(a) Addition of HBr to but-1-ene in the presence of benzoyl peroxide yields 1-bromo-butane the major product. Write mechanism also.
(b) How will you out the following conversions:
(i) Propyne to propanone
(ii) Benzene to m-nitrochloro benzene
Answers
Answer:
Explanation:
concept :- in the presence of peroxide , it follows the free radical Mechanism. while in the absence of peroxide , the reaction occurs by cationic machenism .
addition of hydrogen bromide ( HBr) to propene occurs through 'Markownikoff's rule.
HBr provide an electrophilic ( H+) , which attacks double bond to form carbocation.
(i) H ----Br ----> H+ + Br-
(ii) CH3 - CH = CH - CH3 + H+ ---> CH3 - CH2 - CH2+ ( 1° carbocation )
1° carbocation is less stable so, it's arranged by shifting of 1,2-hydride and form 2° carbocation (CH3 - CH⁺ - CH3) which is more stable .
The 2° carbocation is attacked by Br- ion to form the product as follows :
Br⁻ + CH3 - CH⁺ - CH3 ----> CH3 - CH(Br) - CH3 ( 2- bromopropane ) major product.

▶ _Data extract_:

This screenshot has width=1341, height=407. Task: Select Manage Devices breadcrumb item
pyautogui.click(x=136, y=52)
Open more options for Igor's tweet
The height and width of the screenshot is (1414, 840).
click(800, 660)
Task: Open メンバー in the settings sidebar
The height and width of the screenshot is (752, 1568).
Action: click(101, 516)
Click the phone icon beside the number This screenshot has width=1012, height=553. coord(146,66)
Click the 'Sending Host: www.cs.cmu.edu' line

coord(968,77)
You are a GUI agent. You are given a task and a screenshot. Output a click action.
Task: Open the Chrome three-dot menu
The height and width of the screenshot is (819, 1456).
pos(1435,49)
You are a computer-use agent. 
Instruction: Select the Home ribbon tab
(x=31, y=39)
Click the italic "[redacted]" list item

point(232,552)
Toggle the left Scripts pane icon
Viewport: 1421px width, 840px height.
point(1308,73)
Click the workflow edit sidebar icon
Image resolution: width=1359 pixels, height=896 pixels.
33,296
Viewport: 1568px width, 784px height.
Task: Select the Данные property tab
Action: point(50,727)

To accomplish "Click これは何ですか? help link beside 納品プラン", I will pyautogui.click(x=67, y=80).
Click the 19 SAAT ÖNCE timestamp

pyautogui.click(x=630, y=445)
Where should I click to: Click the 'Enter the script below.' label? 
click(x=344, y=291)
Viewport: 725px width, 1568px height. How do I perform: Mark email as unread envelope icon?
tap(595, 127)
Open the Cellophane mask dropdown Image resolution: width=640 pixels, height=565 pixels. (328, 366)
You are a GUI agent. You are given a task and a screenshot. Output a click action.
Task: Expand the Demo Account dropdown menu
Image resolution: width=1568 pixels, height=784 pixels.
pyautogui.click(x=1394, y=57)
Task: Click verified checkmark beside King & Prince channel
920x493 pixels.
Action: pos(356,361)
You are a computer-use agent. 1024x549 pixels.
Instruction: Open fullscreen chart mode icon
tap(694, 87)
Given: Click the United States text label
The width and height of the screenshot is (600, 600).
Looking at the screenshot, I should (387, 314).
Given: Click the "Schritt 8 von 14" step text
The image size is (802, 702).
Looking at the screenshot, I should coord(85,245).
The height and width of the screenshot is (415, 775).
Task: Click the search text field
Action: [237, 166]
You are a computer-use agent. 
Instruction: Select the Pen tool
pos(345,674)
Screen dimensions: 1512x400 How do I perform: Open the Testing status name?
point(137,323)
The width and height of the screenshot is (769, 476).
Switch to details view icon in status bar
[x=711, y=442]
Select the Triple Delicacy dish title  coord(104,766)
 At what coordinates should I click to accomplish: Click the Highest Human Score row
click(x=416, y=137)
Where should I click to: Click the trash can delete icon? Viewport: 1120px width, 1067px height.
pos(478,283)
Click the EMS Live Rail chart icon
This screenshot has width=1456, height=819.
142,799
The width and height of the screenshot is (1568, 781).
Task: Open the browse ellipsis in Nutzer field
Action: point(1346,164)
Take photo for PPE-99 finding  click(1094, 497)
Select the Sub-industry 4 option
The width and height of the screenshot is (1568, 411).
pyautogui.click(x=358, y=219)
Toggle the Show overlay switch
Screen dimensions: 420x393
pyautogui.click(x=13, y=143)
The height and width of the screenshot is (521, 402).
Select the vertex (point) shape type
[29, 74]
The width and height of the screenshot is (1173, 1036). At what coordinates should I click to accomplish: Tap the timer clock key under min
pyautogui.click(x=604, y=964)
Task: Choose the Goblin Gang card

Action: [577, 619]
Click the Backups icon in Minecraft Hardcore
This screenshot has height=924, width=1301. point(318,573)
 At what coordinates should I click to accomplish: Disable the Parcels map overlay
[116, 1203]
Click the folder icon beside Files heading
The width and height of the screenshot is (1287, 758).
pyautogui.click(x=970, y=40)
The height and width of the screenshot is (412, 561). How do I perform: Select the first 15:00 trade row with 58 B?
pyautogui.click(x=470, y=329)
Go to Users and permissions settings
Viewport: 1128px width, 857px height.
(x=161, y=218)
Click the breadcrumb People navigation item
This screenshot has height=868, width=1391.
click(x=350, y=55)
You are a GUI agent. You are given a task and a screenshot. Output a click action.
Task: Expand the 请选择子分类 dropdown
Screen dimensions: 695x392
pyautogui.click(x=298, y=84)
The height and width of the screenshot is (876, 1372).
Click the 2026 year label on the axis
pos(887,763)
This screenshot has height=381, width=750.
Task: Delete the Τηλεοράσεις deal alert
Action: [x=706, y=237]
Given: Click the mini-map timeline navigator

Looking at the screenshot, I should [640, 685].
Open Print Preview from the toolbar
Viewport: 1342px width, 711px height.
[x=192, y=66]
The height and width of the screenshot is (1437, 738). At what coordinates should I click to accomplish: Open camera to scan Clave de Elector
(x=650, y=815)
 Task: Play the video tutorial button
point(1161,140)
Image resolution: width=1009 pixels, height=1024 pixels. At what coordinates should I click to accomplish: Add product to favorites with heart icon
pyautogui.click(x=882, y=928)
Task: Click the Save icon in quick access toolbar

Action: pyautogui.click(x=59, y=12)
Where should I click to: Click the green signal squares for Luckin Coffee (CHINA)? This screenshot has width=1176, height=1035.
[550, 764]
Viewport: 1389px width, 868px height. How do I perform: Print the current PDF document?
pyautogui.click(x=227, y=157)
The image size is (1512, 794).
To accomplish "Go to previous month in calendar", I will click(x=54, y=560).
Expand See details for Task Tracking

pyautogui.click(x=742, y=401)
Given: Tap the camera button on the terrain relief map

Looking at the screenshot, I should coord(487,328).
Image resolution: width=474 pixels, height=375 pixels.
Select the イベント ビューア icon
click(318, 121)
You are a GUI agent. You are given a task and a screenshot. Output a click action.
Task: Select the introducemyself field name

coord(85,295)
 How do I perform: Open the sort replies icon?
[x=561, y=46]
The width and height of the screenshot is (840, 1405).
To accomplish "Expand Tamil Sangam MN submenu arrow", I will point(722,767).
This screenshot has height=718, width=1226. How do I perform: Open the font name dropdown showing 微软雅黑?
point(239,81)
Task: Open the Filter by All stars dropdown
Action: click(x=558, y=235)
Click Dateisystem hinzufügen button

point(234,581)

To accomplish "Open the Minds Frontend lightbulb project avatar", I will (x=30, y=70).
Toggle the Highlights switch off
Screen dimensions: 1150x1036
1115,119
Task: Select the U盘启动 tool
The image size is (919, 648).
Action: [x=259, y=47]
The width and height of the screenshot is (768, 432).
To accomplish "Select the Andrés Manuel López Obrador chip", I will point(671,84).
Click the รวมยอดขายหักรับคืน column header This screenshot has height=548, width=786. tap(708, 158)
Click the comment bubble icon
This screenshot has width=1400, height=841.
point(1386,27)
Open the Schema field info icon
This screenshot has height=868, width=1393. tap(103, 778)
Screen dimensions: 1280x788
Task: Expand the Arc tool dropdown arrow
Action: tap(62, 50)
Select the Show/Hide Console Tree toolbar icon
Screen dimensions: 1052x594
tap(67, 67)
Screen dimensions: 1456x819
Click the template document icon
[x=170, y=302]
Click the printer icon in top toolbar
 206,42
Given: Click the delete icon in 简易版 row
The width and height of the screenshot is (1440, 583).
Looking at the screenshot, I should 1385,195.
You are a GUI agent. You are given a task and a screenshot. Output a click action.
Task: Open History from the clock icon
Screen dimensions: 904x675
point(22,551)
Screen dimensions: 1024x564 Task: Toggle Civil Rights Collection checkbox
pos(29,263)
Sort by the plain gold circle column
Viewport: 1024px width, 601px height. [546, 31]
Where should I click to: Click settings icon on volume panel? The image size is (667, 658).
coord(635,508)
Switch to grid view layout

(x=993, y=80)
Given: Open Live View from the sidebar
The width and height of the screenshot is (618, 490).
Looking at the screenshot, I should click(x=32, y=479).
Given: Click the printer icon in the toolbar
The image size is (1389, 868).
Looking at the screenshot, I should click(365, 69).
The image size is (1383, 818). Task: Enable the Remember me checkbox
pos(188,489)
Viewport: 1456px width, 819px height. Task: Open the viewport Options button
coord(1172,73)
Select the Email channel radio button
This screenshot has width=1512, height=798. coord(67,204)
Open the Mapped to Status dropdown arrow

▶ _Challenge A_:
Do the following statements agree with the HBr addition text? Answer yes or no for each, quoting the deciding words of the text. (i) In the presence of peroxide, the reaction follows a free radical mechanism. (ii) The 1° carbocation is more stable than the 2° carbocation. (iii) HBr provides a nucleophile that attacks the double bond.
▶ _Challenge B_:
Carry on the HBr addition text from its final line.
The lines are not needed for anything here.

▶ _Written reply A_:
(i) Yes: "in the presence of peroxide , it follows the free radical Mechanism."
(ii) No: "1° carbocation is less stable"
(iii) No: "HBr provide an electrophilic ( H+) , which attacks double bond to form carbocation."

▶ _Written reply B_:
in the presence of benzoyl peroxide : addition of HBr to propane ( unsymmetrical Alkene) takes place against Markownikoff's rule .
this happens only with HBr but not for HCl or HI. this reaction is known as peroxide or kharash effect or addition reaction anti to Markownikoff's rule.
machenism are :
step 1 :- C6H5-(C=O)-O-O-(C=O)-C6H5 ---(homolysis)-->2C6H5-(C=O)-O::• ---->2C6H5• + 2CO2
step2 :- C6H5• + H-Br ---> C6H6 + Br•
step3 :- CH3 - CH = CH2 + Br• ----> CH3 - CH(Br) - CH2• ( 1° free radical ) less stable
CH3- CH• -CH2 - Br (2° free radical ,more stable)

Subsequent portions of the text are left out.